> _Goal of the exercise_: Where the records below show a line containing "Click the dappOS Wallet logo", start copying; end with the line containing "Given: Tap Kerrydale Meltdown profile avatar", and copy it too.
### Input material ###
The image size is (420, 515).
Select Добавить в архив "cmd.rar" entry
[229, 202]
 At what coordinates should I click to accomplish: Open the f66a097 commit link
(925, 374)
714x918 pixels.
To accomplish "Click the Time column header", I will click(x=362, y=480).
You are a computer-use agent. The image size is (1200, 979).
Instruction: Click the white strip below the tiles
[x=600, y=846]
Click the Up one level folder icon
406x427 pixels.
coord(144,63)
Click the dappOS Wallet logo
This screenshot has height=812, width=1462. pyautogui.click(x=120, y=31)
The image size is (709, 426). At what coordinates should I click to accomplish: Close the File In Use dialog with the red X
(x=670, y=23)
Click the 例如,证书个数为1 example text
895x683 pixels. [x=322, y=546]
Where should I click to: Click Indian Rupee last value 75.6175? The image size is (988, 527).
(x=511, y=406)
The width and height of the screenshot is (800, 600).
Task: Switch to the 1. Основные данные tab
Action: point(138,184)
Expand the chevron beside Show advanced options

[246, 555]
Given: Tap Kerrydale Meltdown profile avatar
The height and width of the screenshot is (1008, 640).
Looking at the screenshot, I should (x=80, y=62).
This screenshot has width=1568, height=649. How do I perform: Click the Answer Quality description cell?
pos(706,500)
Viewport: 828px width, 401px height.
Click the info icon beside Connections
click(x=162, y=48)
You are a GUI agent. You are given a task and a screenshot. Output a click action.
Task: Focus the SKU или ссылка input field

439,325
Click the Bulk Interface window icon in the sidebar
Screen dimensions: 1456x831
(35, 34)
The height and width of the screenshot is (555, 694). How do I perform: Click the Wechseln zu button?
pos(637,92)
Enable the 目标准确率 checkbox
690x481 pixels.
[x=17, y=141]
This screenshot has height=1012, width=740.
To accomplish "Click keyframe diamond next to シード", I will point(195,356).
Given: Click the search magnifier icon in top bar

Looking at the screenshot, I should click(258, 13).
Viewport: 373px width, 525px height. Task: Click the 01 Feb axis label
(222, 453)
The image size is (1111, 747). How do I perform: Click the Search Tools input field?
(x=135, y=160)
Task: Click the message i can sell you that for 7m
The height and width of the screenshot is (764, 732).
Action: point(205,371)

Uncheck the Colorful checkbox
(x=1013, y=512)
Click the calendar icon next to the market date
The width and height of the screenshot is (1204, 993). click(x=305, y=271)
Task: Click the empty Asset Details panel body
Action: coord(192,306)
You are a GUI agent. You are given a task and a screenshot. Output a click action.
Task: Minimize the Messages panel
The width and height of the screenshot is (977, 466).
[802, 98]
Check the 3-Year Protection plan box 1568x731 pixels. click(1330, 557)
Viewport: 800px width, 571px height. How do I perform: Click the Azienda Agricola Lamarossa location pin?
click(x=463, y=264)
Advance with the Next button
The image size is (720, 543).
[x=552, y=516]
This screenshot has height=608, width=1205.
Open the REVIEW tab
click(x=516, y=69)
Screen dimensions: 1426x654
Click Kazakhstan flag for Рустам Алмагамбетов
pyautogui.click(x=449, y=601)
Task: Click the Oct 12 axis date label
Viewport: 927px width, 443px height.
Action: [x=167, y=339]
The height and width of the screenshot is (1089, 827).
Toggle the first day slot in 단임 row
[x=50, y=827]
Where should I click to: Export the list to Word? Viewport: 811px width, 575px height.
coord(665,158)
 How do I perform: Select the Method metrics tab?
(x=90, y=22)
###
> _Answer to this problem_:
Click the dappOS Wallet logo
This screenshot has height=812, width=1462. pyautogui.click(x=120, y=31)
The image size is (709, 426). At what coordinates should I click to accomplish: Close the File In Use dialog with the red X
(x=670, y=23)
Click the 例如,证书个数为1 example text
895x683 pixels. [x=322, y=546]
Where should I click to: Click Indian Rupee last value 75.6175? The image size is (988, 527).
(x=511, y=406)
The width and height of the screenshot is (800, 600).
Task: Switch to the 1. Основные данные tab
Action: point(138,184)
Expand the chevron beside Show advanced options

[246, 555]
Given: Tap Kerrydale Meltdown profile avatar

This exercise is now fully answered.